A light ray falls at an angle of `45^(@)` with the surface of transparent slab of thickness 1.5 m. Angle of refraction of light into the slab is `30^(@)`. If speed of light in air is `3 xx 10^(8)` m/s then find the time taken by the light rays to cross the slab.

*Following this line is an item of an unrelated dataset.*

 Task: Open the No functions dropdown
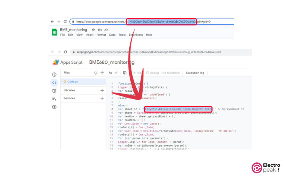(171, 73)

To solve the problem of finding the time taken by a light ray to cross a transparent slab, we can follow these steps: ### Step 1: Understand the Problem We have a light ray falling at an angle of \(45^\circ\) with the surface of a transparent slab of thickness \(1.5 \, m\). The angle of refraction into the slab is \(30^\circ\). We need to find the time taken by the light to cross the slab. ### Step 2: Calculate the Distance Traveled in the Slab The thickness of the slab is given as \(t = 1.5 \, m\). When light enters a medium, it bends according to Snell's law. The distance \(x\) that the light travels in the slab can be calculated using the cosine of the angle of refraction. Using the relationship: \[ x = \frac{t}{\cos(r)} \] where \(r = 30^\circ\). Calculating \(x\): \[ x = \frac{1.5}{\cos(30^\circ)} = \frac{1.5}{\frac{\sqrt{3}}{2}} = \frac{1.5 \times 2}{\sqrt{3}} = \frac{3}{\sqrt{3}} = \sqrt{3} \, m \] ### Step 3: Calculate the Speed of Light in the Slab Using Snell's law: \[ \frac{\sin(i)}{\sin(r)} = \frac{v_{air}}{v_{glass}} \] where \(i = 45^\circ\), \(r = 30^\circ\), and \(v_{air} = 3 \times 10^8 \, m/s\). Calculating \(v_{glass}\): \[ \frac{\sin(45^\circ)}{\sin(30^\circ)} = \frac{3 \times 10^8}{v_{glass}} \] Substituting the values: \[ \frac{\frac{1}{\sqrt{2}}}{\frac{1}{2}} = \frac{3 \times 10^8}{v_{glass}} \] This simplifies to: \[ \frac{2}{\sqrt{2}} = \frac{3 \times 10^8}{v_{glass}} \implies v_{glass} = \frac{3 \times 10^8 \times \sqrt{2}}{2} \] ### Step 4: Calculate the Time Taken to Cross the Slab The time taken \(t\) to cross the slab is given by: \[ t = \frac{x}{v_{glass}} \] Substituting the values: \[ t = \frac{\sqrt{3}}{\frac{3 \times 10^8 \times \sqrt{2}}{2}} = \frac{2\sqrt{3}}{3 \times 10^8 \sqrt{2}} \] ### Step 5: Simplify the Expression Calculating the numerical value: \[ t = \frac{2\sqrt{3}}{3\sqrt{2} \times 10^8} \] Using \(\sqrt{3} \approx 1.732\) and \(\sqrt{2} \approx 1.414\): \[ t \approx \frac{2 \times 1.732}{3 \times 1.414 \times 10^8} \approx \frac{3.464}{4.242 \times 10^8} \approx 0.817 \times 10^{-8} \, s \] Converting to nanoseconds: \[ t \approx 8.17 \, ns \] ### Final Answer The time taken by the light rays to cross the slab is approximately \(8.17 \, ns\). ---